Jesús Ibarra Texte traduit de l'espagnol par Inès Introcaso

 

On a souvent dit que le cinéma était une affaire de famille. Tout a peut-être commencé avec les frères Lumière.
Le couple " cinématographique " participe d'une certaine logique, une rencontre possible " avec plus, si affinités " : les réalisateurs et les actrices le plus souvent, mais parfois, aussi courant, le couple réalisateur-réalisatrice. La filiation relève sans doute d'une osmose environnementale.

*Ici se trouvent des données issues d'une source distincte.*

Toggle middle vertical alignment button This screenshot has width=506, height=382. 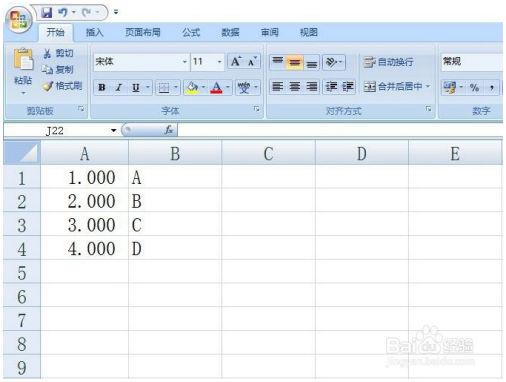(294, 62)
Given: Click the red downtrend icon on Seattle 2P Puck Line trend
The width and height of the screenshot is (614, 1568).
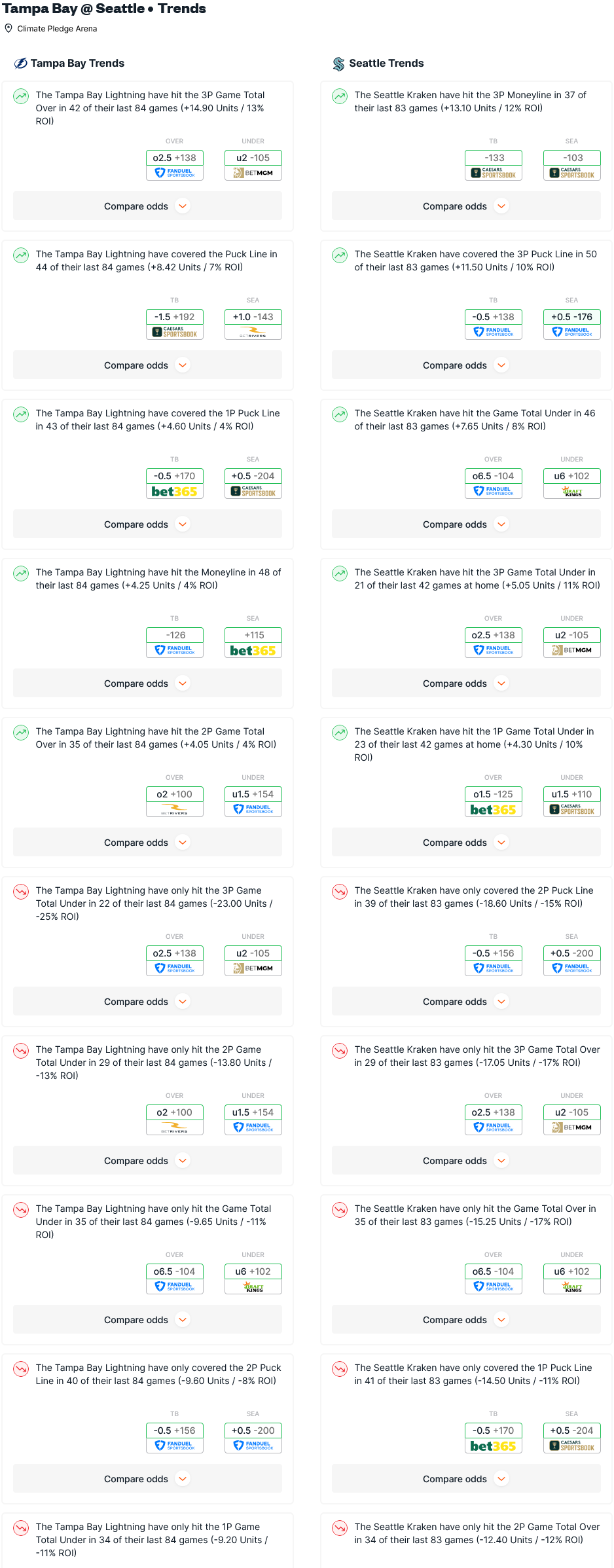Looking at the screenshot, I should click(340, 892).
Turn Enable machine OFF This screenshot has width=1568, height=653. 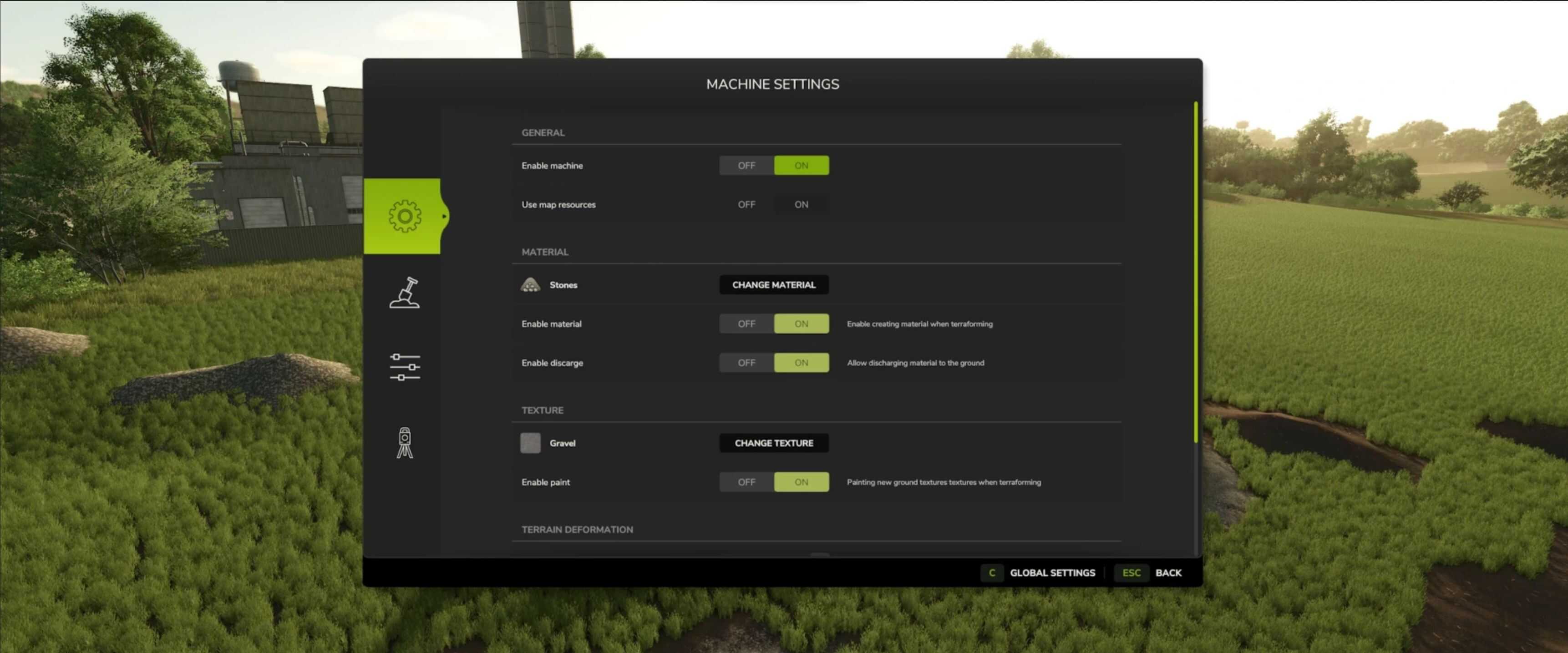tap(746, 166)

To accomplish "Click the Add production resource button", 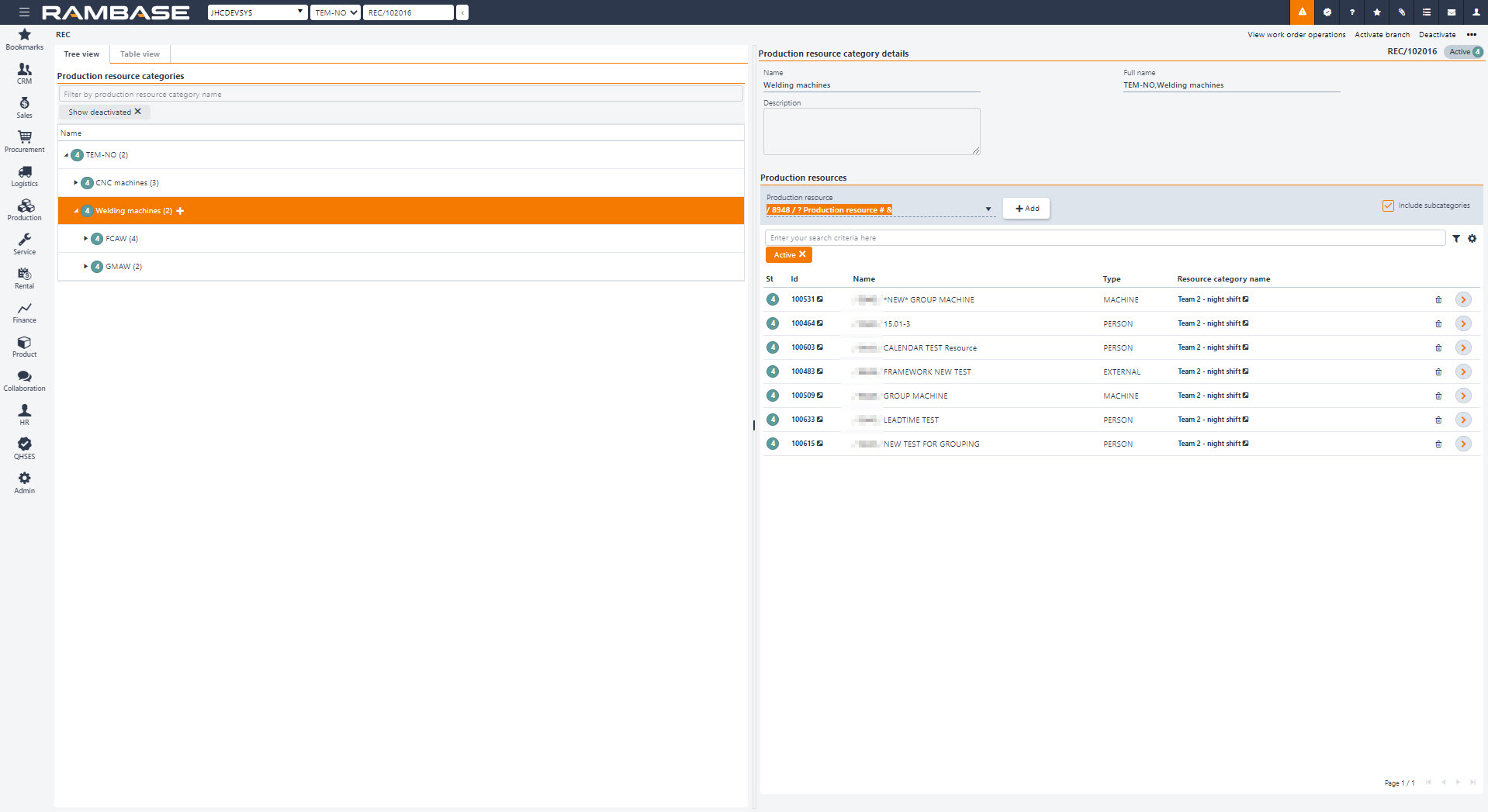I will tap(1026, 209).
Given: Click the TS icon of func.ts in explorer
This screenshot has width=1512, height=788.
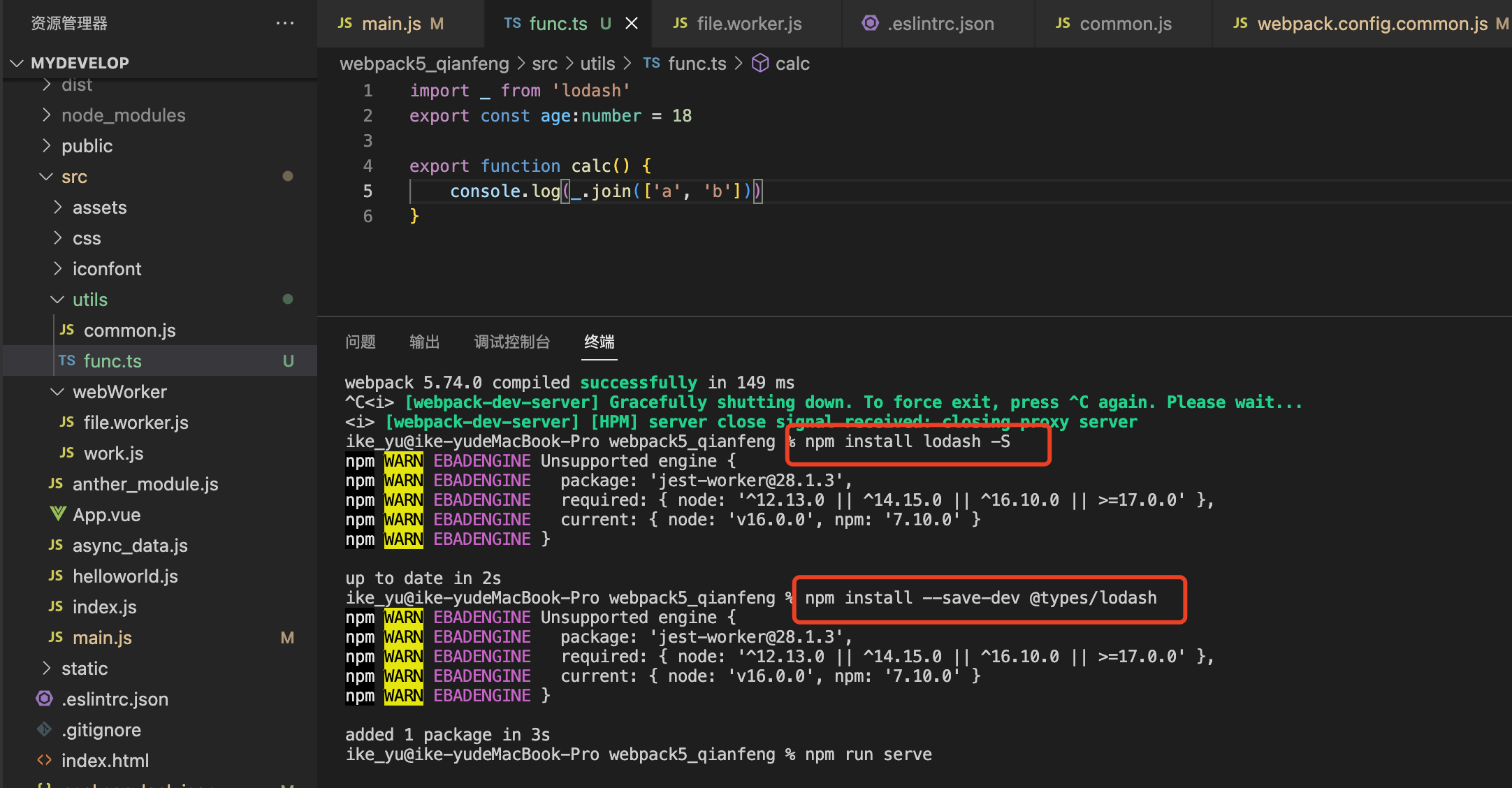Looking at the screenshot, I should pos(67,360).
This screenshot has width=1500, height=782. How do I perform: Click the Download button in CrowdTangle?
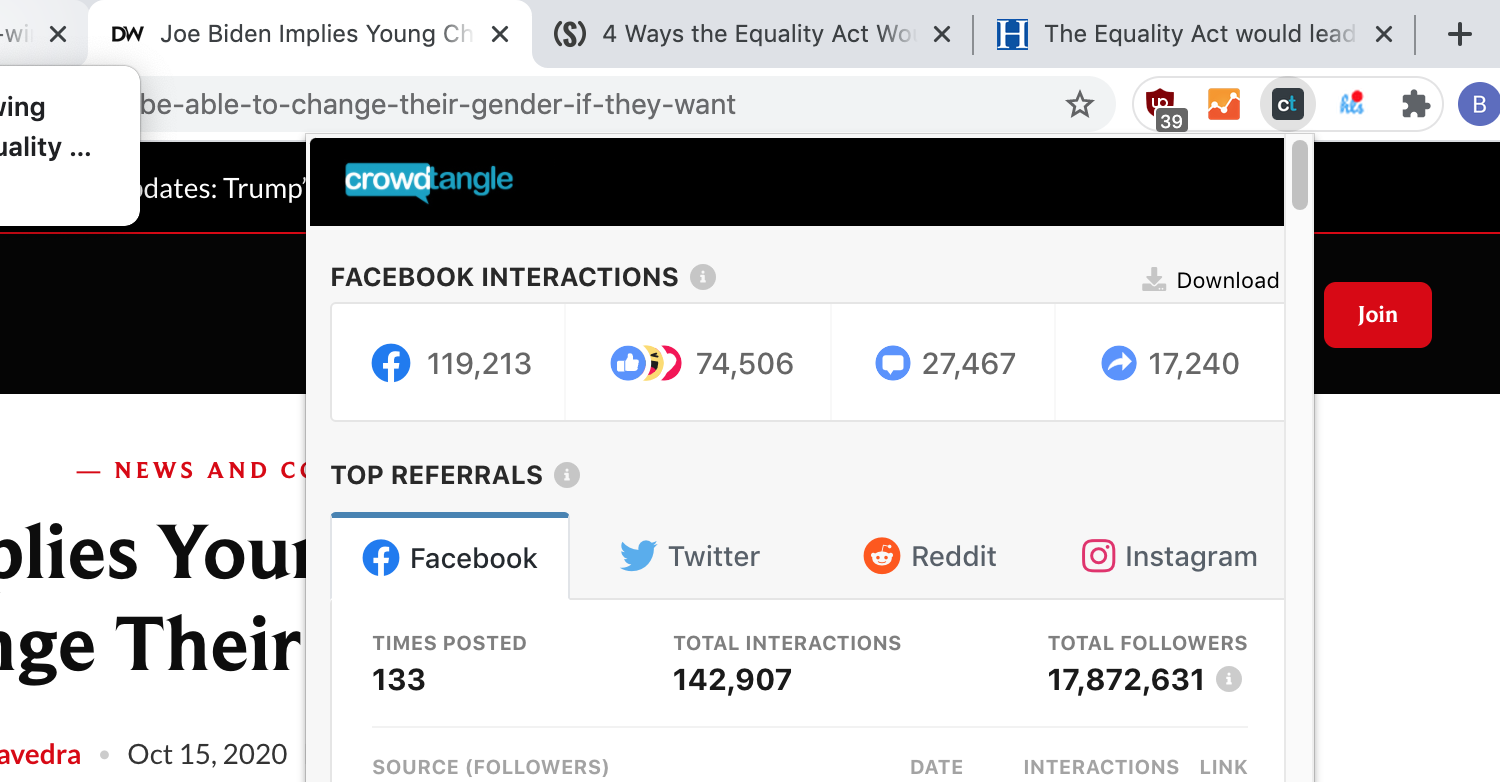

On pourra citer les couples Varda-Demy, Bergman-Rossellini, Minnelli-Garland et leurs descendants, Mathieu, Isabella, Lisa, mais aussi les pères et fils (ou filles) Chaplin, Depardieu, Stévenin et d'autres.
Les frères et sœurs ont des liens professionnels moins évidents a priori ; on trouvera Francis et John Ford, les célèbres Marx Brothers (4 au départ), les non moins célèbres frères Warner, Taviani, les moins connus frères Kaufman (dont l'un est Dziga Vertov), les sœurs Breillat, Poliakoff (Marina Vlady et Odile Versois), Dorléac (Catherine Deneuve et Françoise Dorléac) Bardot (Brigitte et Mijanou), Gish... dont la célébrité de l'un (ou de l'une) dépasse souvent celle de l'autre. Dans l'ensemble, cela relève d'une ou de deux générations.
Mais il est un cas quasi unique dans l'histoire du cinéma mondial : la famille Bracho qui durant 3 générations a donné des acteurs, actrices, cinéastes, décorateurs parmi les plus célèbres : depuis l'époque du muet (Ramon Novarro) et jusqu'à nos jours (le jeune acteur Julio Bracho Jr, célèbre star de télénovelas mexicains), en passant par ceux qui illustrèrent l'âge d'or du cinéma mexicain : le réalisateur Julio Bracho, les actrices Dolorès del Rio et Andréa Palma, le décorateur Jesus Bracho et plus récemment Diana Bracho qui débuta brillamment chez Arturo Ripstein.